# [MATERIAL FOR THIS TASK]

***

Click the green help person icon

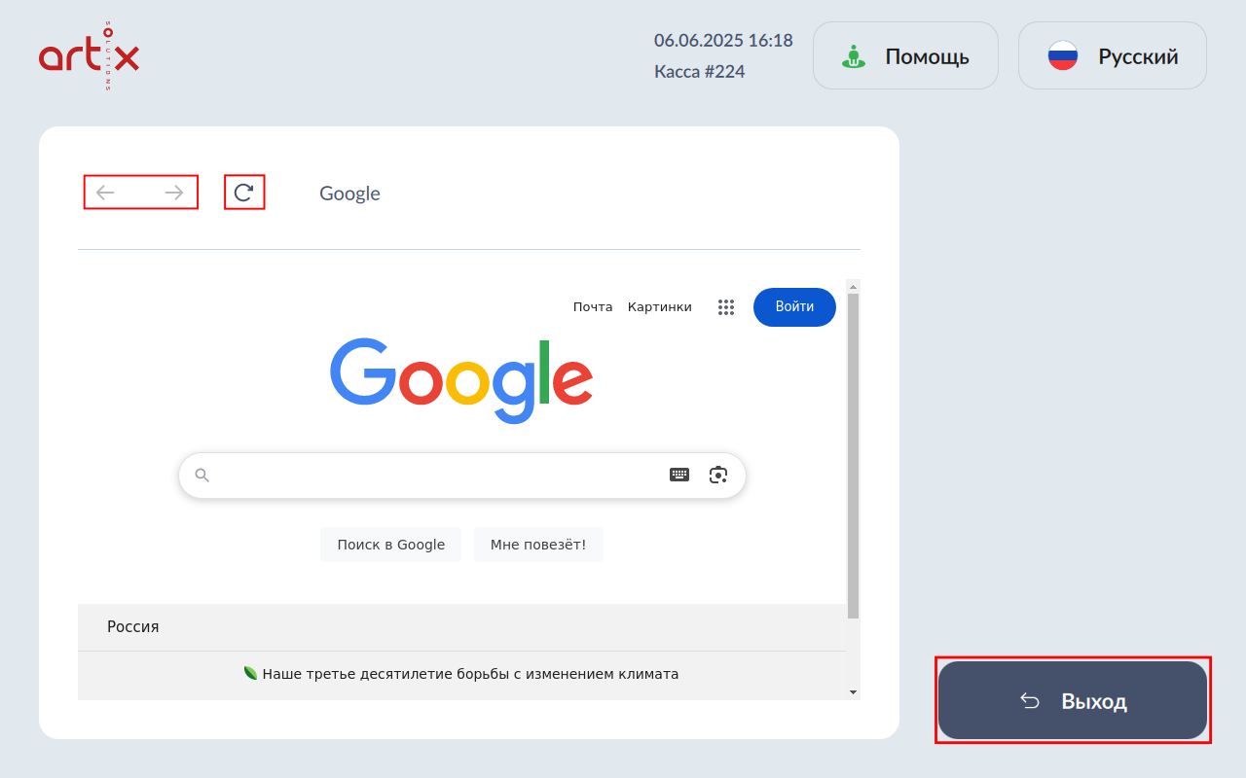854,56
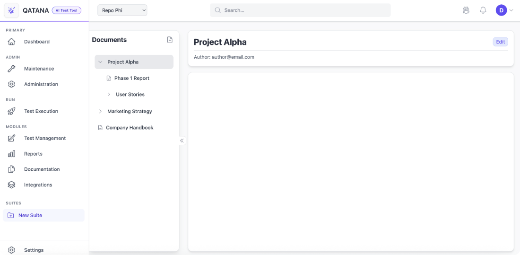Open the bug report icon in header
Screen dimensions: 520x255
coord(466,10)
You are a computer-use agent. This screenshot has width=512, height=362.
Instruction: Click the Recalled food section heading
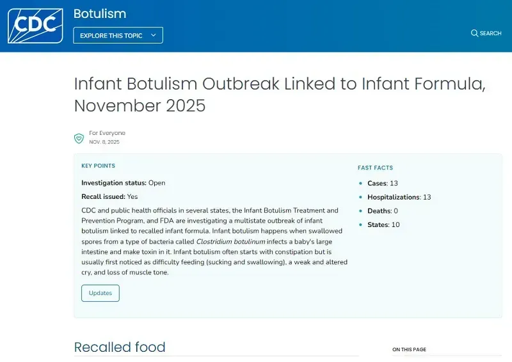[120, 347]
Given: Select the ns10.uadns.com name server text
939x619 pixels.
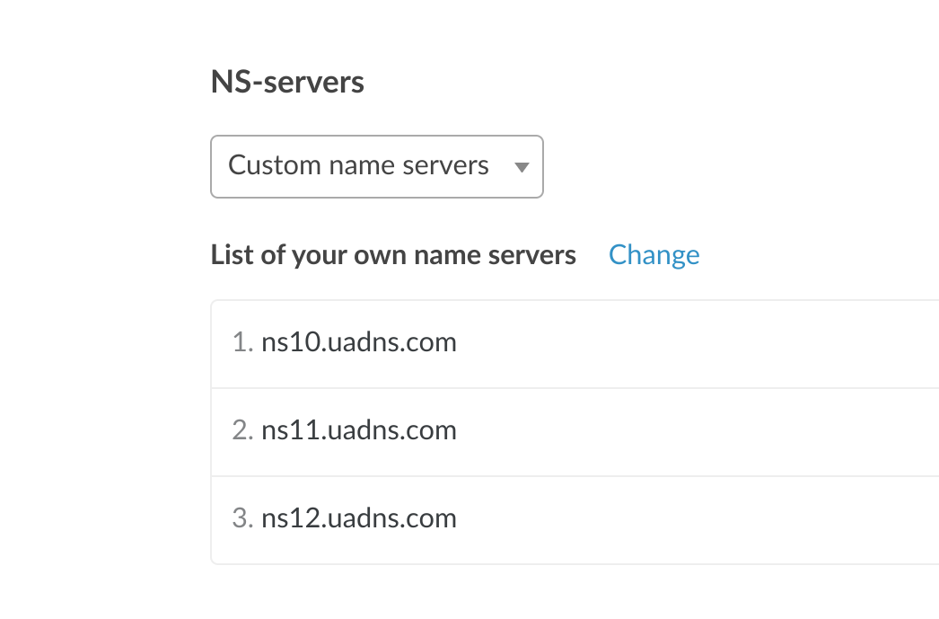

***

# [WHAT THE TASK REQUIRES]
Can you convert the material above into a JSON list of strings, one string per line, with blank lines and pictures left out?

# [TASK ANSWER]
[
  "Click the green help person icon",
  "854,56",
  "Open the bug report icon in header",
  "Screen dimensions: 520x255",
  "coord(466,10)",
  "You are a computer-use agent. This screenshot has width=512, height=362.",
  "Instruction: Click the Recalled food section heading",
  "[120, 347]",
  "Given: Select the ns10.uadns.com name server text",
  "939x619 pixels."
]